Dans la foulée, deux comités de la Chambre des communes ont déclenché des études sur les cas d’abus dans le sport et ont entendu de nombreux athlètes raconter leur expérience.
La pression est également forte, depuis des mois, pour qu’Ottawa déclenche une enquête publique sur la question.La ministre St-Onge s’est engagée jeudi à le faire, répondant clairement à cette demande pour la toute première fois. Auparavant, elle indiquait que ce n’était pas une question de «si» Ottawa allait agir, mais de «comment».Elle affirme désormais vouloir «dissiper tout doute qui pourrait subsister» en promettant de répondre favorablement.
En plus de revoir le mandat de Sports Canada, la réforme proposée jeudi par Ottawa interdira tout accord de non-divulgation qui empêche des athlètes de dénoncer des comportements inappropriés.

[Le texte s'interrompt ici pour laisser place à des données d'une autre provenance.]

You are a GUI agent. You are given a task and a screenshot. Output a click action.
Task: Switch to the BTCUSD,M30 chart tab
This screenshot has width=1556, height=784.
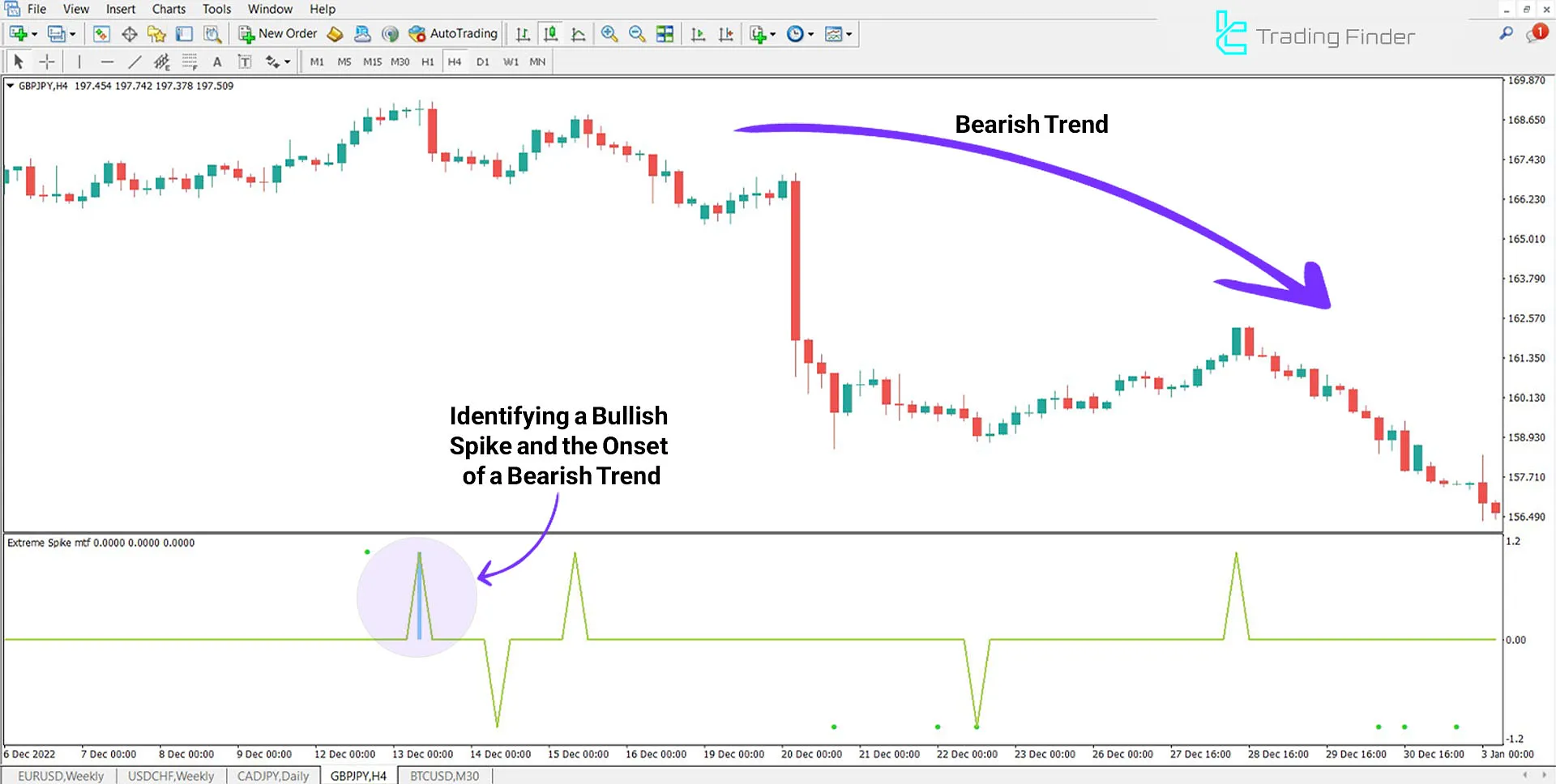(444, 775)
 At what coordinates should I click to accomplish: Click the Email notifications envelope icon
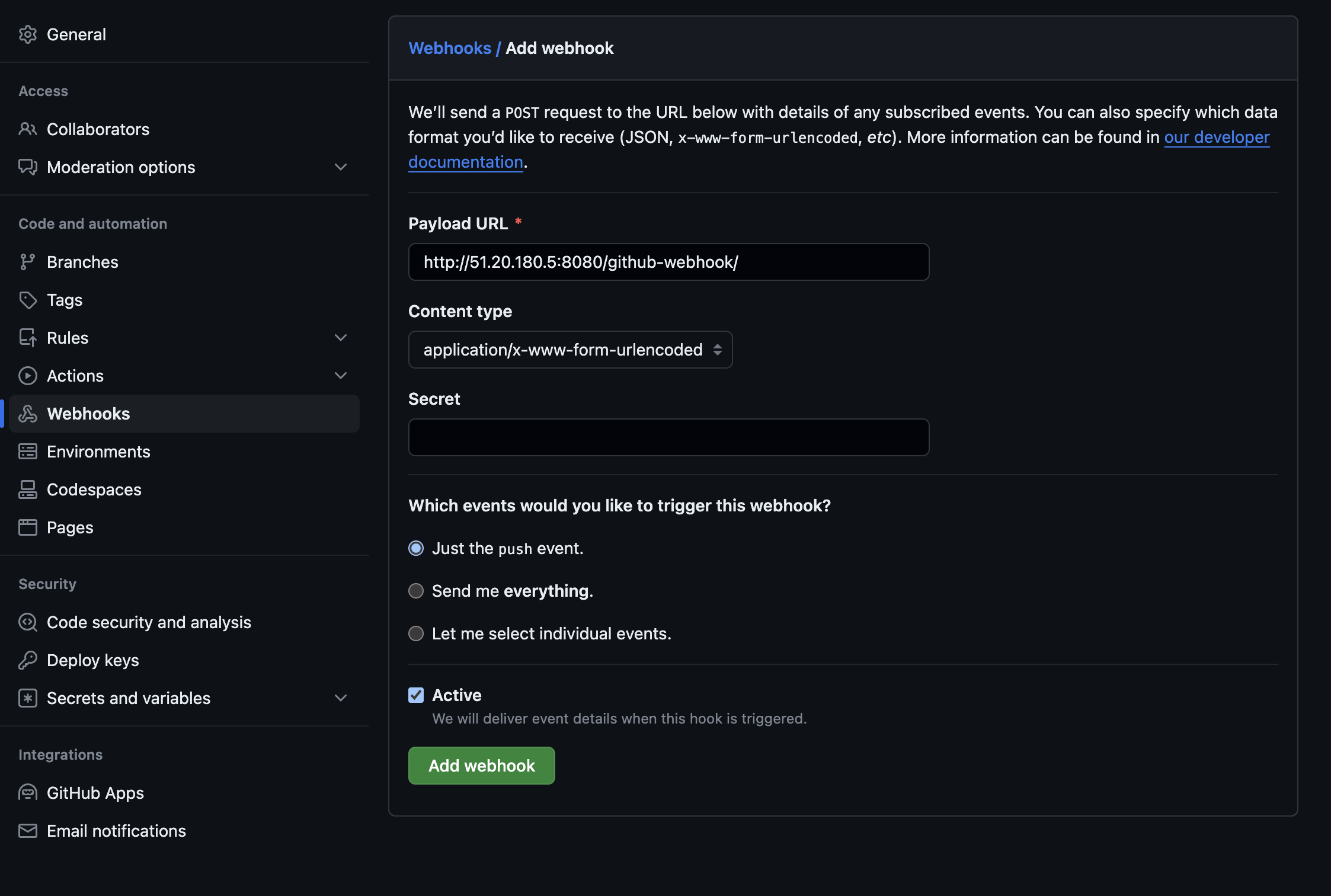click(28, 831)

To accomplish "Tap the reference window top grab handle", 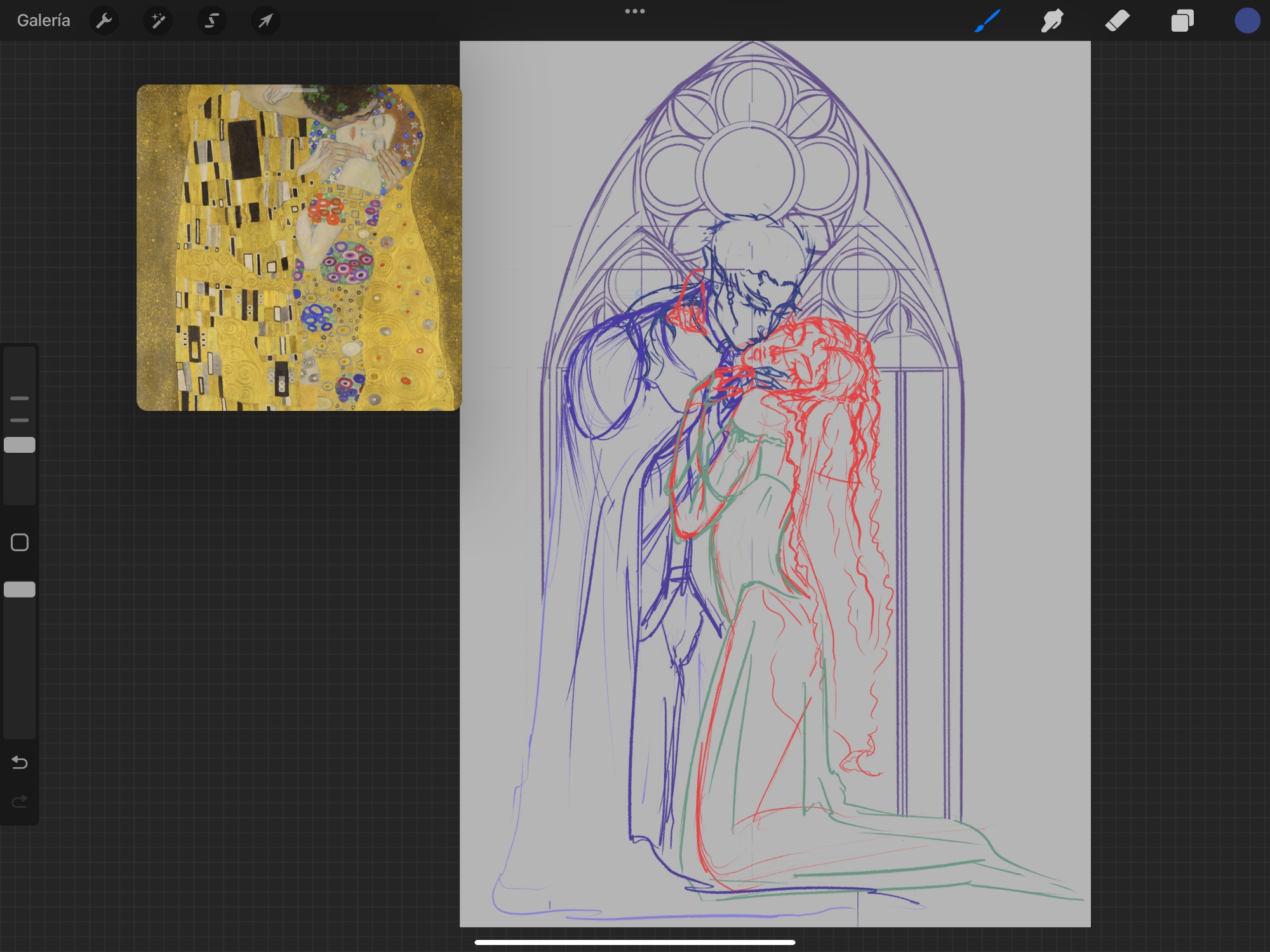I will 299,90.
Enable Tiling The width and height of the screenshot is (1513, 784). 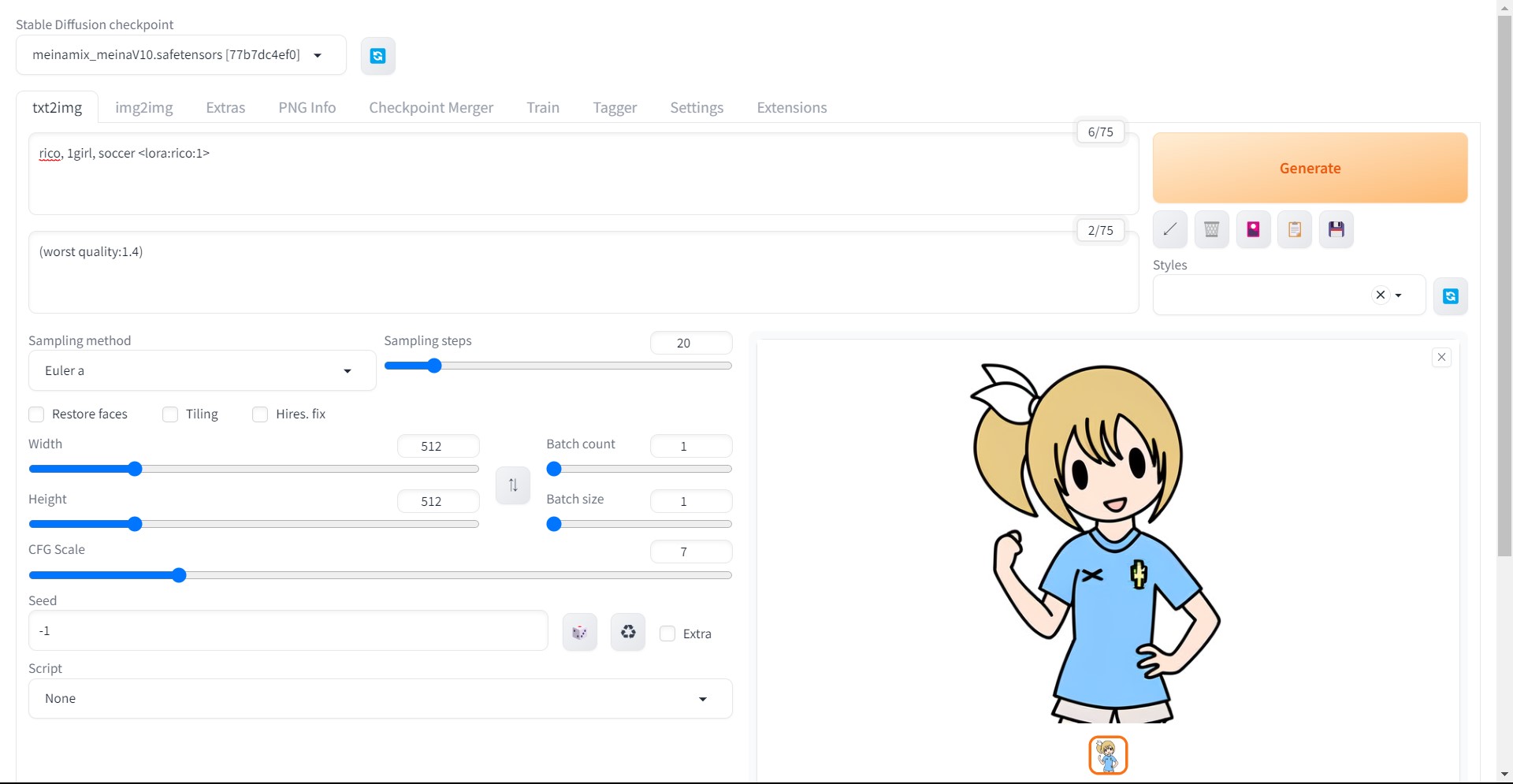click(x=169, y=414)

La ministre St-Onge a aussi annoncé que les conseils d’administration des organisations sportives devront respecter des standards de diversité.
Entre autres mesures, il sera impossible que plus de 60 % des membres d’un conseil d’administration soient des hommes. Toute personne pourra également siéger pour une limite de neuf ans. Ces dispositions doivent entrer en vigueur en avril 2025 par l’adoption des principes fondamentaux du Code de gouvernance du sport canadien.
Quant aux nouveaux pouvoirs de Sports Canada, ils devraient être en place après avril 2024. C’est à ce moment que les organisations sportives devront avoir mis en place des «plans d’action concrets assortis d’indicateurs clairs sur la gouvernance, le sport sécuritaire et la représentation des athlètes» afin de pouvoir recevoir du financement fédéral.
Le porte-parole bloquiste en matière de sports, Sébastien Lemire, estime que ces échéanciers sont un peu trop lointains. «On demeure très vigilants», a-t-il dit dans le foyer de la Chambre des communes tout en saluant les mesures mises de l’avant, dans leur ensemble.
Le porte-parole conservateur en matière de sports, Richard Martel, croit que le gouvernement a proposé «des choses intéressantes», notamment pour forcer les organisations sportives à être plus transparentes.
Cependant, il aurait aimé voir plus d’argent alloué à la formation des entraîneurs. «Il faut qu’ils sachent où sont les limites parce qu’on demande tout le temps la performance maximale de l’athlète. Alors il faut que les entraîneurs sachent qu’ils peuvent aller là, (mais) ne peuvent pas aller là et ainsi de suite», a soutenu le député de l’opposition officielle.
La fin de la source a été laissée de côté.